(Beginning of Dataset records)

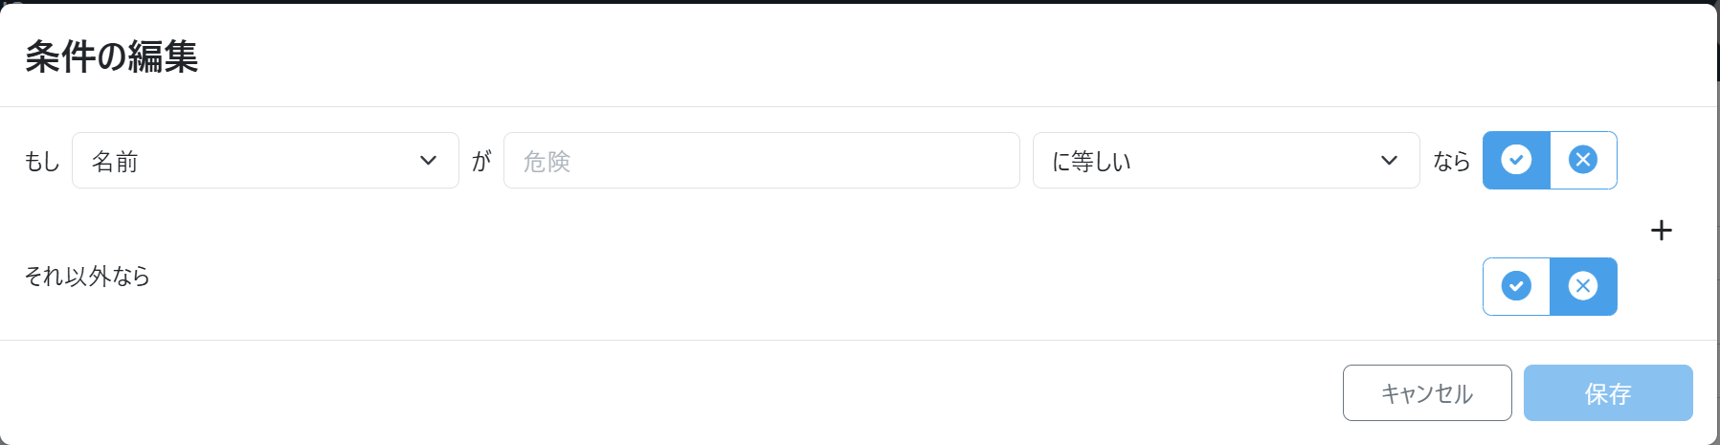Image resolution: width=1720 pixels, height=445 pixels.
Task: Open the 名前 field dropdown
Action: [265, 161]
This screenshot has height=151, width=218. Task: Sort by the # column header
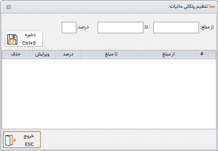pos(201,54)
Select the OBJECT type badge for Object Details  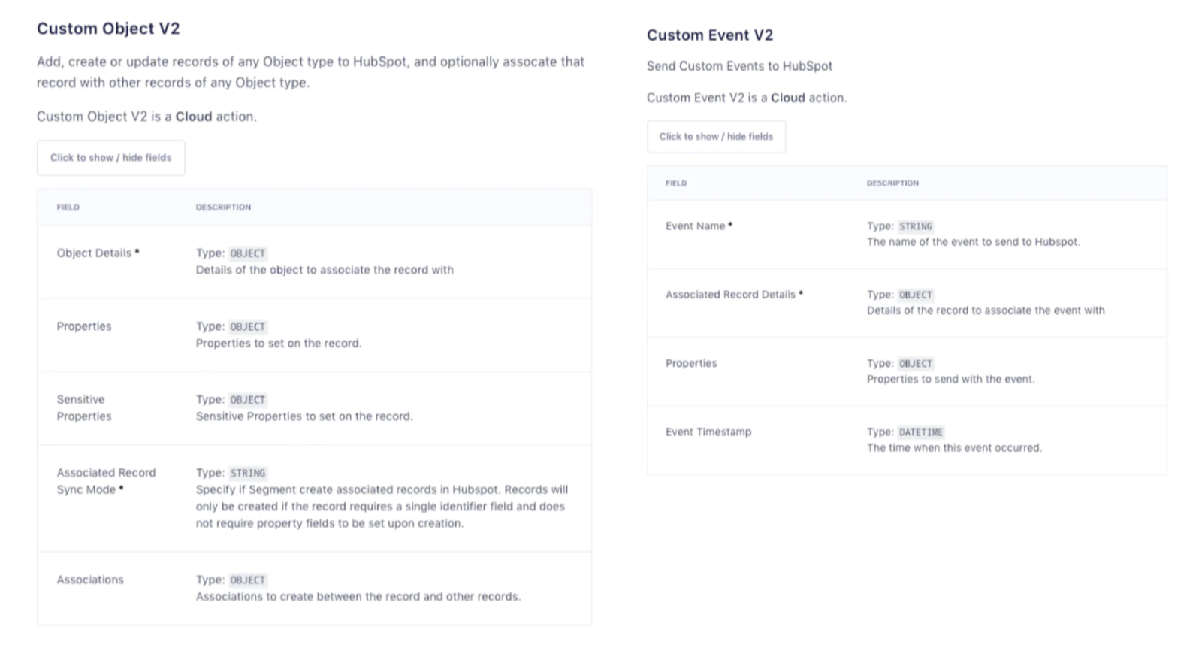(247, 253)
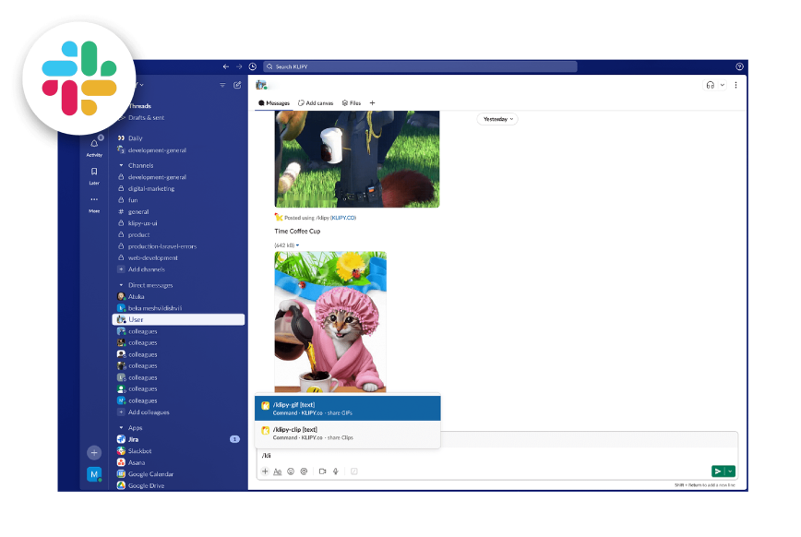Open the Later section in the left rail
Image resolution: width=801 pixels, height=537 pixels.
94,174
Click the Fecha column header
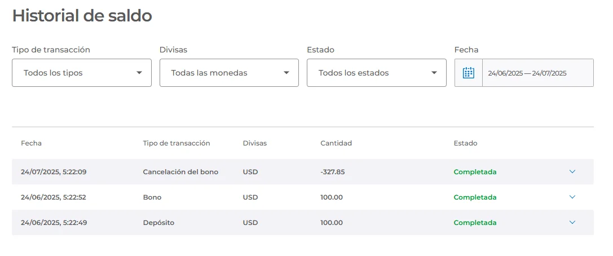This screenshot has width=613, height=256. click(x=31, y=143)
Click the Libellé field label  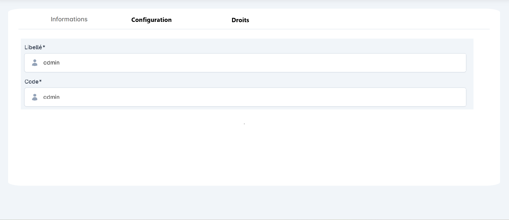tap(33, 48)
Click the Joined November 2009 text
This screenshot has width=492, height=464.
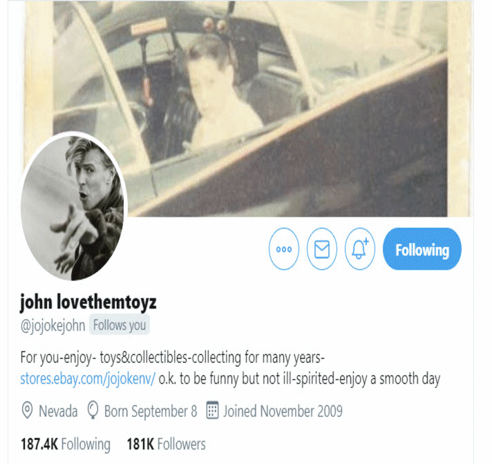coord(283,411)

(End of Dataset records)

Aim of the task = Exclude all pictures and reproduce exactly the lines from the one containing "Click the Joined November 2009 text" through the final line of the entries above.

Answer box =
Click the Joined November 2009 text
This screenshot has width=492, height=464.
coord(283,411)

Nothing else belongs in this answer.